I do not say lightly that Catholic prelates in Japan have falsely indoctrinated—are falsely indoctrinating—many, including the Catholic faithful, about the sins of LGBT. For several years, as I mentioned in my letter above, I have been sending letters and emails to, and communicating in person with, Archbishop Tarcisio Isao Kikuchi, the leader of the Archdiocese of Tokyo and also the secretary general of the Federation of Asian Bishops’ Conferences (as of July 2021). Prior to Archbishop Kikuchi’s accession to the Tokyo see, I also communicated, via letter and in person, with his predecessor, Archbishop Peter Takeo Okada (now deceased). I alerted both archbishops—and several other high-ranking prelates in the Church in Japan—to the various LGBT indoctrination activities going on here, often within the Japanese Church itself. But the outrages continued, and worsened.

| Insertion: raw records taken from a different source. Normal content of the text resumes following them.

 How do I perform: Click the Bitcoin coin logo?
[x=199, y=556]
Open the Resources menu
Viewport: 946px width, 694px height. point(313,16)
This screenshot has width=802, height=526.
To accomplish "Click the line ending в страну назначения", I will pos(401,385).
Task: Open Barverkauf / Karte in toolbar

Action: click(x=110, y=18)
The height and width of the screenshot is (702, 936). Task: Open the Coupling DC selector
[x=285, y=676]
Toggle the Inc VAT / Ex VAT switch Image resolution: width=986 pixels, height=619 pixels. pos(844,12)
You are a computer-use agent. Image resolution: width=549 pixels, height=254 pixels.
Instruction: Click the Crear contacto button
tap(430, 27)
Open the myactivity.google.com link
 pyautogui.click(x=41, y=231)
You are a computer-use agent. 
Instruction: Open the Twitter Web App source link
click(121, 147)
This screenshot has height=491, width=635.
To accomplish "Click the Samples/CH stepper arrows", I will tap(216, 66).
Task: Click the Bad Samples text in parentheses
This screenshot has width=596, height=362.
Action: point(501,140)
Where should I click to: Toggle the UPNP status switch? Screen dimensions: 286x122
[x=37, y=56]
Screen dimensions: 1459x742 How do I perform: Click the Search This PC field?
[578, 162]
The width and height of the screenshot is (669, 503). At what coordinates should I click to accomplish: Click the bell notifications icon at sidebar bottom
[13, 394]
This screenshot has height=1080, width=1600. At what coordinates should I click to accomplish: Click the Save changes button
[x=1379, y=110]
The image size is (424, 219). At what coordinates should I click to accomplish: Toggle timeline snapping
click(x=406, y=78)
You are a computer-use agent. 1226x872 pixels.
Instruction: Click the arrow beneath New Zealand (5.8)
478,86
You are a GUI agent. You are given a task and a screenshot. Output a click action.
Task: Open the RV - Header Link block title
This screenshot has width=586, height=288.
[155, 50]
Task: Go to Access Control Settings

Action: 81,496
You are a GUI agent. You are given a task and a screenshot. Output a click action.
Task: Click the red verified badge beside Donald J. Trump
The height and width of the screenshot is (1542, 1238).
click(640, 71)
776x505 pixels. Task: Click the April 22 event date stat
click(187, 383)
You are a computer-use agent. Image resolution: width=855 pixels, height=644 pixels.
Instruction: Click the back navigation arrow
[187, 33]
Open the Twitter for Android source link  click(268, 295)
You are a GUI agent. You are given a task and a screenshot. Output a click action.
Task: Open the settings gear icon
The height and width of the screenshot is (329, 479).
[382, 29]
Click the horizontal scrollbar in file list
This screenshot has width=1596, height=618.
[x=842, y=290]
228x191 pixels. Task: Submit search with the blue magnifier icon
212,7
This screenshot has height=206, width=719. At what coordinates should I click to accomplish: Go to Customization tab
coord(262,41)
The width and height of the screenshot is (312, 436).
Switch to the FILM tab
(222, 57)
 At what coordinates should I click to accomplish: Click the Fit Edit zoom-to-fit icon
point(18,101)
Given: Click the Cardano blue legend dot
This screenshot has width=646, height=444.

My emails to Archbishop Tarcisio Isao Kikuchi, S.V.D., have apparently been not paid very much attention. I wonder whether people in Japan, including Japanese Catholics, think that we Catholic faithful are just a tiny minority here, and so can be overlooked and ignored. In any event, LGBT ideology continues to corrupt Japanese society, now with the recommendation of the Archbishop of Tokyo himself.
The problem seems to stem from the Novus Ordo system itself. For example, there is an annual Latin Mass at St Mary’s Cathedral organized by the Catholic Action Fellowship Association, which is actually part of the Novus Ordo regime. Only those who registered could join the Mass and the number of participants was limited to two hundred people for the prevention of COVID-19 infection.
However, nobody at the pseudo-traditional Latin Mass paid attention to the pro-LGBT lecture by Pastor Taira, even though it was held almost at the same time and place. I think those who organize the pseudo-traditional Mass won't say anything against it, or they will have no place for Mass anymore at the cathedral. Archbishop Kikuchi will see to it that those who criticize LGBT ideology are cancelled, but he refuses, repeatedly, to speak in defense of Catholic teaching against the LGBT ideologues.
I therefore reach out again now to Remnant readers, as I did in 2020, in the hope that they will take the situation in Japan very seriously and help to fight against the working of the devil in God’s Church in Japan.